For some reason when I apply this my entire screen goes white and I have to find my way back to theme chooser to change it back. Does anyone know how to fix this?


----------



## amm5890 (Jun 23, 2011)

same problem for me...use the older version


----------



## idol (Jun 17, 2011)

The older version is fine with the toolbar. But it still is kinda weird


----------



## BrentBlend (Jun 11, 2011)

have you rebooted after you apply the theme?


----------



## redsox 98 (Jun 6, 2011)

Where can I find an older version at. I deleted my older version.


----------



## VoidedSaint (Jul 11, 2011)

doesnt the developer of the theme have to update the theme with the nightlies?


----------



## SyNiK4L (Jun 7, 2011)

VoidedSaint said:


> doesnt the developer of the theme have to update the theme with the nightlies?

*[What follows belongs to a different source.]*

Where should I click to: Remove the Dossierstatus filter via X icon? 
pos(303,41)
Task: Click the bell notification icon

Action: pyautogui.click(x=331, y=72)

not really...unless theres a huge change. iv used many different themes across 35 nightlies and i have never had a problem with them. but iv never used meizu


----------



## VoidedSaint (Jul 11, 2011)

good to know, once im done with my theme, i will begin to port it to cm4dx just hope its not as troublesome


----------



## BMc08GT (Jun 23, 2011)

Meizu works perfectly for me. I'm on 34


----------



## bretth18 (Jun 13, 2011)

"VoidedSaint said:


> good to know, once im done with my theme, i will begin to port it to cm4dx just hope its not as troublesome


Anything that's built from templatebread wont have issues with nightlies. I assume that's what your theme is built from if its for the tmobile theme engin


----------



## VoidedSaint (Jul 11, 2011)

bretth18 said:


> Anything that's built from templatebread wont have issues with nightlies. I assume that's what your theme is built from if its for the tmobile theme engin


im actually not using any kind of engine, im designing one for apex, aosp liberty, and liberty v.9

i was going to begin the cm7 one after those were done.


----------



## bretth18 (Jun 13, 2011)

it shouldnt have a issue then. isnt meizu through the theme engine?


----------



## VoidedSaint (Jul 11, 2011)

i believe it is, im not on cm4dx right now, im running apex, im just waiting to finish with the png's of mine, move to the .9's and begin the xml's

im just wondering how many errors i will have with the .9's im thinking i will at least miss 3, im thinking.


----------